§ Work instructions: In the conference paper below, which basin is named as an example of a formation with multiple productive benches?

§ Passage:
□ □ □

Using Geochemical Production Allocation to Calibrate Hydraulic Fracture and Reservoir Simulation Models: A Permian Basin Case Study

Magdalene Albrecht; Shannon Borchardt; Mark McClure
Paper presented at the SPE/AAPG/SEG Unconventional Resources Technology Conference, Houston, Texas, USA, June 2022.

Abstract

This paper demonstrates how geochemical production allocations can be used to calibrate reservoir simulation models and improve the optimization of well spacing and hydraulic fracture design in unconventional assets. Geochemical analyses provide quantitative assessments of flow by layer over time. This allows numerical models to be fine-tuned to realistically capture the productive fracture height for wells landed in different stratigraphic layers. Model calibration that relies on production and pressure history alone often fails to uniquely resolve important differences in productivity and fracture geometry. Diagnostics such as distributed acoustic sensing, microseismic, and sealed wellbore pressure monitoring capture total hydraulic fracture extent but do not characterize the producing behavior. Thus, it is very valuable to utilize diagnostics that directly assess the producing length and height of fractures. Vertical flow allocation is particularly important in formations with multiple productive benches, such as in the Midland Basin.

This work reveals the connection between completions, geomechanical inputs (such as minimum horizontal stress and toughness), and the geochemical production allocations as demonstrated by the vertical distribution of proppant. This work also identifies the roles that well spacing and drawdown play in time-lapse geochemical production allocations.

Introduction

With attention throughout the industry on delivering shareholder returns, unconventional oil and gas operators are intensely focused on maximizing capital efficiency. Operators have multiple design levers at their disposal carrying productivity and cost implications, including well spacing vertically and laterally, lateral length, stage spacing, cluster spacing, proppant loading, and fluid intensity.

□ □ □

§ Records supplied:

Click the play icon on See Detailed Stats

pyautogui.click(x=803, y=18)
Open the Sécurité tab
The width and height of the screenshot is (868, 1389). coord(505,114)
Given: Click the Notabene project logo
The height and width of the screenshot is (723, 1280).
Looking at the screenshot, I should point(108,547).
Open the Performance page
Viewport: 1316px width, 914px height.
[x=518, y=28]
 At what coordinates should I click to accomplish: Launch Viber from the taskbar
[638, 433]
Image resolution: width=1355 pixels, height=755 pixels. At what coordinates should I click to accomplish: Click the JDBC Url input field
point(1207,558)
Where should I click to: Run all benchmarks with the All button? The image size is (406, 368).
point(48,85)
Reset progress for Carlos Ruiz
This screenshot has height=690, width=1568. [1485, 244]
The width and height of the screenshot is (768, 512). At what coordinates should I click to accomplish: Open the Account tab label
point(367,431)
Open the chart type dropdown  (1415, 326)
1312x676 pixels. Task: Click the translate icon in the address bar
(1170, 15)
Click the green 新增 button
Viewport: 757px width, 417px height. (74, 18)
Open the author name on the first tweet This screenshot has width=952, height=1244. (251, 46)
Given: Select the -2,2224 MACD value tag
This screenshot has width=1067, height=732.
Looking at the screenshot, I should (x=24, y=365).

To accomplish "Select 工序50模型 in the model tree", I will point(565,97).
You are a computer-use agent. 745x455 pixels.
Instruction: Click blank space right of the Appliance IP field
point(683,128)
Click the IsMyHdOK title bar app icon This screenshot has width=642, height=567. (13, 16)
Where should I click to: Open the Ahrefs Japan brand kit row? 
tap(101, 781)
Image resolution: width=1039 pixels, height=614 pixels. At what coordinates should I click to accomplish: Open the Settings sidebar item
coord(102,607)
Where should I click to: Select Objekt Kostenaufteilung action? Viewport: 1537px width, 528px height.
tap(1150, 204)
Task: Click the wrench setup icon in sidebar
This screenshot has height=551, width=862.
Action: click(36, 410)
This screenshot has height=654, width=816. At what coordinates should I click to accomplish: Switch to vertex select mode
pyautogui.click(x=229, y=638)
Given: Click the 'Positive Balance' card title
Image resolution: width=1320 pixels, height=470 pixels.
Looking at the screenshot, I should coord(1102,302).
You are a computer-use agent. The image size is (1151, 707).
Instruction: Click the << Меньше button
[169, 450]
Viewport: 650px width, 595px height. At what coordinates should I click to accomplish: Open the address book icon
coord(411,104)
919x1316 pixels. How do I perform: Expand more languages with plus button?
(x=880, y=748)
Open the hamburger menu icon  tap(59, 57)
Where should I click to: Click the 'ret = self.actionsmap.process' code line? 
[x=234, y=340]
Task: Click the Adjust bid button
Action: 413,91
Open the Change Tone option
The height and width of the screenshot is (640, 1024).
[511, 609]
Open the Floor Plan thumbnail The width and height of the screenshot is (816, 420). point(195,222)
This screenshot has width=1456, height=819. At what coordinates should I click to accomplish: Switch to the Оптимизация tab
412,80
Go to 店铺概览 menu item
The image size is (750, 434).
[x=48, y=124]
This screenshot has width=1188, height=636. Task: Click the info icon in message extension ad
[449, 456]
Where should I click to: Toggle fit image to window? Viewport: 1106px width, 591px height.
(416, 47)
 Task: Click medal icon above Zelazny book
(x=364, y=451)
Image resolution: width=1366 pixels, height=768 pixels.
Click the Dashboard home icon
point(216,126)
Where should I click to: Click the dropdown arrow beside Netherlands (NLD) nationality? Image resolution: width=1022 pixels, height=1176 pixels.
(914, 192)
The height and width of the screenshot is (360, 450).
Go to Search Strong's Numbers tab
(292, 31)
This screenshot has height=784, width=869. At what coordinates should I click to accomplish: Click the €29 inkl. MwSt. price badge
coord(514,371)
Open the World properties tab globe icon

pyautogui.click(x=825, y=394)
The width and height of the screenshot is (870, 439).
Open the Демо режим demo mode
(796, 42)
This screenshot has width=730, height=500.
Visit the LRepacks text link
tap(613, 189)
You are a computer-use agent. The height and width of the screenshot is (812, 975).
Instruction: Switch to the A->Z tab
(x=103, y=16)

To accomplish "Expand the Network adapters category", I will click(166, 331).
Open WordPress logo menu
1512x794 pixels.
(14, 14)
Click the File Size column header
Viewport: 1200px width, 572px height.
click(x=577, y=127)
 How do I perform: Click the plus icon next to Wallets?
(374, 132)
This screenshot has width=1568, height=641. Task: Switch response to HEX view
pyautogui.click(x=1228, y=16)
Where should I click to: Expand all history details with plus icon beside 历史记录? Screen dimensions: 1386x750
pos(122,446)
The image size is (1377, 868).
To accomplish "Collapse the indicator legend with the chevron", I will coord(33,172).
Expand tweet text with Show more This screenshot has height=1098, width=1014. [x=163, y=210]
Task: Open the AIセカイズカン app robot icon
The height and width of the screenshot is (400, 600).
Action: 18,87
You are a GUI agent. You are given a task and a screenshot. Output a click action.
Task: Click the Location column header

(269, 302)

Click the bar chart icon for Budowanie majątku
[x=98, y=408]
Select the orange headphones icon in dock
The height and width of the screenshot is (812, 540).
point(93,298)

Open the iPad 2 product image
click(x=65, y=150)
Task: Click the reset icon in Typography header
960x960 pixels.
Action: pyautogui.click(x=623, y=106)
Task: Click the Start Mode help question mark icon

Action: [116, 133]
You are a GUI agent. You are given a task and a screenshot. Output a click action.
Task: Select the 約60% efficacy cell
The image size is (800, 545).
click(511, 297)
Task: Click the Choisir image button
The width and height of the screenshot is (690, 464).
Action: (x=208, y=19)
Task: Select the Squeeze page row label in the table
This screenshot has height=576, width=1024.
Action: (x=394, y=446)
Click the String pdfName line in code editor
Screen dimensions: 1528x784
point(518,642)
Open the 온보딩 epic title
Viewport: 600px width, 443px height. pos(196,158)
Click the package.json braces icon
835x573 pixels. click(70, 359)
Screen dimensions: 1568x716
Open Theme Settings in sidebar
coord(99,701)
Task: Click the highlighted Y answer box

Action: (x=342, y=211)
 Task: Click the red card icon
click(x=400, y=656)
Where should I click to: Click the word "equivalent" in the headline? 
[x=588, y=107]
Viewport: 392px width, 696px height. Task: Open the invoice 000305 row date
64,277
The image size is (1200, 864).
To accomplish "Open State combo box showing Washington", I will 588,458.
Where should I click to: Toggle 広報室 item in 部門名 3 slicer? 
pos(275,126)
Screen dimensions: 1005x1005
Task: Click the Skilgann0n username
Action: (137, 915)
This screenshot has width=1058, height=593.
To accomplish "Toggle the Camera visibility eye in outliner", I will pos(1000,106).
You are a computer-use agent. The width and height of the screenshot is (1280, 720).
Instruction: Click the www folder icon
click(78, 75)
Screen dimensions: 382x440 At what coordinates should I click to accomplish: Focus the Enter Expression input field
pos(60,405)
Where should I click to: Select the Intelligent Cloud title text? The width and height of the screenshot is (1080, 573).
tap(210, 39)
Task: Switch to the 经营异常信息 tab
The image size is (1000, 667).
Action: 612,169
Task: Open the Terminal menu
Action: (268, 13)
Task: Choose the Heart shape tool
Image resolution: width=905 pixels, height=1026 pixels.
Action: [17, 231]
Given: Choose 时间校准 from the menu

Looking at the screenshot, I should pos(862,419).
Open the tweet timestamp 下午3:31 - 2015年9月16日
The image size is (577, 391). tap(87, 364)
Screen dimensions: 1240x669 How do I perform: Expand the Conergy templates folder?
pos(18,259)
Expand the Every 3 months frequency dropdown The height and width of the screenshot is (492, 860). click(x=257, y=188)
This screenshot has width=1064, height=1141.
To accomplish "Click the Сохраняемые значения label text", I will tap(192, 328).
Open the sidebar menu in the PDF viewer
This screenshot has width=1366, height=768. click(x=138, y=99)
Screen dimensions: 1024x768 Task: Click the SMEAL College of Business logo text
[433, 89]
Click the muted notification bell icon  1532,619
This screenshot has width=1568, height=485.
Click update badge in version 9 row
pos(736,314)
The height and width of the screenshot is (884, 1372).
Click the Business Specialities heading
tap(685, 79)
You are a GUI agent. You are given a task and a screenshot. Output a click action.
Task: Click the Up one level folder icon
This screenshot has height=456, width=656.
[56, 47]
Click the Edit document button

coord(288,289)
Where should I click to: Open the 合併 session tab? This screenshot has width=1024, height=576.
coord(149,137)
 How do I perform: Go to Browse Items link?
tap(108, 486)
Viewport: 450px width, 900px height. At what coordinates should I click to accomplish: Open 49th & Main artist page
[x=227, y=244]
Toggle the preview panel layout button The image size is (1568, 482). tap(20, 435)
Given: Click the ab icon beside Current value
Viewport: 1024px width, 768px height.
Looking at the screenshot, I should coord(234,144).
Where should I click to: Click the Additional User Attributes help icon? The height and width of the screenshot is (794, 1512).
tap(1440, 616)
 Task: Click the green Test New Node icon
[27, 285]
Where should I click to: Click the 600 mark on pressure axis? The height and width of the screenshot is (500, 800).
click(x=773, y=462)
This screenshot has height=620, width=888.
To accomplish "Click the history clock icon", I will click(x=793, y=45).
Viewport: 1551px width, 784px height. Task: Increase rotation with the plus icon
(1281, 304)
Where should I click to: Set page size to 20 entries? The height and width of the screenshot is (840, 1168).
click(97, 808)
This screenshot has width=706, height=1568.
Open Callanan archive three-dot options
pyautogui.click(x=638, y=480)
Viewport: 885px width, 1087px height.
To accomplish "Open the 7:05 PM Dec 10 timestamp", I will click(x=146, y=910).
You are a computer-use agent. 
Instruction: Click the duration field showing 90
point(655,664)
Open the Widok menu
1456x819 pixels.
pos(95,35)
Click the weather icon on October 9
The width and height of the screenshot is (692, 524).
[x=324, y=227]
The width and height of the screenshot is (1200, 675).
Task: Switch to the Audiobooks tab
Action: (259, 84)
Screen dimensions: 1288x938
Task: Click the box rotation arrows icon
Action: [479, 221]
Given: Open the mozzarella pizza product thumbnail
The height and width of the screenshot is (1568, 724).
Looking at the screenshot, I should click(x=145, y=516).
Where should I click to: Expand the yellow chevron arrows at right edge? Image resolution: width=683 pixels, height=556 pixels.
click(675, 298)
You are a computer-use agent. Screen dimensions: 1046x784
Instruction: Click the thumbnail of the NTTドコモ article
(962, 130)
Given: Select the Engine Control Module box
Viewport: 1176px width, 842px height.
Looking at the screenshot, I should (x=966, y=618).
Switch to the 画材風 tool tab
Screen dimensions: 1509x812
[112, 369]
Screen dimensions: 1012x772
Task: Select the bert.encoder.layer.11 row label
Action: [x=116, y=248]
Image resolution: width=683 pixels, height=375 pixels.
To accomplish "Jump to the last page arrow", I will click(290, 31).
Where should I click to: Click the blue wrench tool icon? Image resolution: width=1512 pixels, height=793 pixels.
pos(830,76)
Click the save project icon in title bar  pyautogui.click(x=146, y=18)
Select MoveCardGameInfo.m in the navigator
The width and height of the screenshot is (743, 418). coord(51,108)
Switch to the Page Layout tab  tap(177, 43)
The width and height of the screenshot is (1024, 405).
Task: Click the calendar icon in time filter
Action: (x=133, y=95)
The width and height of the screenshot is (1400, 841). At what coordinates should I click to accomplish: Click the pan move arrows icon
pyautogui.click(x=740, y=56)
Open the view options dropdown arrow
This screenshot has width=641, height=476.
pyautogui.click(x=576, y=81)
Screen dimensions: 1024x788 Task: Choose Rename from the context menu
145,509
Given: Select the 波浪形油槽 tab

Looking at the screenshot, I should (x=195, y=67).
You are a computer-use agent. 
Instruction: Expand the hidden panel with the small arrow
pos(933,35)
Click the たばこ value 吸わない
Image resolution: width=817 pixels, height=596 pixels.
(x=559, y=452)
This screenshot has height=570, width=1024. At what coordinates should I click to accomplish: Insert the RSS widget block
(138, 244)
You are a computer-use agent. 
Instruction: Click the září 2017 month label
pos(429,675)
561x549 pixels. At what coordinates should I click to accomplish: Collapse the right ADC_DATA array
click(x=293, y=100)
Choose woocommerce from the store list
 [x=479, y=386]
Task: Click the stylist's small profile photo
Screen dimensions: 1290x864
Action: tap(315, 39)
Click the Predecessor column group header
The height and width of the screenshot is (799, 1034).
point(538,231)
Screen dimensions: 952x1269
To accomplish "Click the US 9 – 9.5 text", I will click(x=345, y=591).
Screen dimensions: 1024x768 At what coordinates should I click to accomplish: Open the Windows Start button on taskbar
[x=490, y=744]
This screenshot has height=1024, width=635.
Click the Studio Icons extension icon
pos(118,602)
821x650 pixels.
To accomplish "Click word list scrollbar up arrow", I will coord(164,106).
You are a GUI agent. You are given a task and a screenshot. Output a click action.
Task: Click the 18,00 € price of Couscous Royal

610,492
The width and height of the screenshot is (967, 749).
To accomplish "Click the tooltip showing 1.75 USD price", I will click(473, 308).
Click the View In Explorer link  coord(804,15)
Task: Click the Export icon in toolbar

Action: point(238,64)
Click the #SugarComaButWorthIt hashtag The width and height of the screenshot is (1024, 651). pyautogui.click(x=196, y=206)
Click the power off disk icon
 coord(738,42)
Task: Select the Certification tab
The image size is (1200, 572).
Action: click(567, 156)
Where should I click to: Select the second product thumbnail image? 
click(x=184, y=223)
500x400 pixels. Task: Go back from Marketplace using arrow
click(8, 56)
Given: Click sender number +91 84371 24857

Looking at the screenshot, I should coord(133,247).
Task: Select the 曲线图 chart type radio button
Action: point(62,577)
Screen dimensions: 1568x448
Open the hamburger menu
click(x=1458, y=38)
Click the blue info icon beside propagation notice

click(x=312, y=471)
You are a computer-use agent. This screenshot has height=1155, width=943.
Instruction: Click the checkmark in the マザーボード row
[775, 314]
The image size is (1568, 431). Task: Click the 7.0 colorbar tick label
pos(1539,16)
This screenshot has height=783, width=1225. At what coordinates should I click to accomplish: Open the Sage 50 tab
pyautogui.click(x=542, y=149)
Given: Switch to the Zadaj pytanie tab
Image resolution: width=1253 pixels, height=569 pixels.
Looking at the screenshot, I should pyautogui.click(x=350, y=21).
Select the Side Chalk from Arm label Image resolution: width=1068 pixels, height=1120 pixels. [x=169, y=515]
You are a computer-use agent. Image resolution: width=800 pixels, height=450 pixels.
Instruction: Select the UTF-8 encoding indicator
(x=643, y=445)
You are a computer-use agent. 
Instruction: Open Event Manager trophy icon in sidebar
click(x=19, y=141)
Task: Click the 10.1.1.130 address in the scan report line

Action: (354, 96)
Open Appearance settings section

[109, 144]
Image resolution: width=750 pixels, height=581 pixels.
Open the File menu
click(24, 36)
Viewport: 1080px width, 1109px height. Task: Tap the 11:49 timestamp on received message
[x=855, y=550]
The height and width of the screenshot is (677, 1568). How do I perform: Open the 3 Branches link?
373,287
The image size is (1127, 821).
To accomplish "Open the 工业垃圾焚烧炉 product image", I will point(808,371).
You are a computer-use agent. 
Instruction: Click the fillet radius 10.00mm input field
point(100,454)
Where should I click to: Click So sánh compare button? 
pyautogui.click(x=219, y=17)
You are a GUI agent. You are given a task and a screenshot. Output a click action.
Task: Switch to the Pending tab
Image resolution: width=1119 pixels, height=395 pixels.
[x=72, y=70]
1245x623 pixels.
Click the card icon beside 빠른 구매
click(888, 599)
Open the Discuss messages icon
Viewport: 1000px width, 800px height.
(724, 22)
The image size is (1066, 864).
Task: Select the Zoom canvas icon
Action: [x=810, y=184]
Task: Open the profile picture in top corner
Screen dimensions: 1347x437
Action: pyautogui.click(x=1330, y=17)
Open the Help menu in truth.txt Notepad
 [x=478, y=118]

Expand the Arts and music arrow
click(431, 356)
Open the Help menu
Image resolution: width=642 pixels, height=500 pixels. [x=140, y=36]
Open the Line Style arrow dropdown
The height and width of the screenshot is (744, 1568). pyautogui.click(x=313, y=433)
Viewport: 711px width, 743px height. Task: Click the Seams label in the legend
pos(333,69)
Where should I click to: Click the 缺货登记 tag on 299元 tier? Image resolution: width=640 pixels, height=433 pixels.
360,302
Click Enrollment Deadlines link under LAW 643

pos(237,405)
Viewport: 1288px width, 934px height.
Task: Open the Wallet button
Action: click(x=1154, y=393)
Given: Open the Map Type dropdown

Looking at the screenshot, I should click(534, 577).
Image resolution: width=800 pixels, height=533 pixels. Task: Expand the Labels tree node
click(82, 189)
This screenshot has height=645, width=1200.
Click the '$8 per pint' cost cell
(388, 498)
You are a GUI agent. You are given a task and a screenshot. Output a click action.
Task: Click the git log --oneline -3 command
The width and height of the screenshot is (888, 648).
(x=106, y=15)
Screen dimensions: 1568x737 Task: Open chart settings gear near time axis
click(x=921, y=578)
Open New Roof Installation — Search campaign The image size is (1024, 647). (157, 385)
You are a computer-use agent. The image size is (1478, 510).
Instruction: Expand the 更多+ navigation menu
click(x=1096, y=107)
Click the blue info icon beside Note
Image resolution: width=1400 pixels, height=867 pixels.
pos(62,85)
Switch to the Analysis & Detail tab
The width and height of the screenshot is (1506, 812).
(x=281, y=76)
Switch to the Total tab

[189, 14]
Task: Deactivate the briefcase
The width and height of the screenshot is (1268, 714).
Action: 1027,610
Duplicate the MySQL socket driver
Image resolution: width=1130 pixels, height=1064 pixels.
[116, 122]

□ □ □

§ Exercise output: The Midland Basin.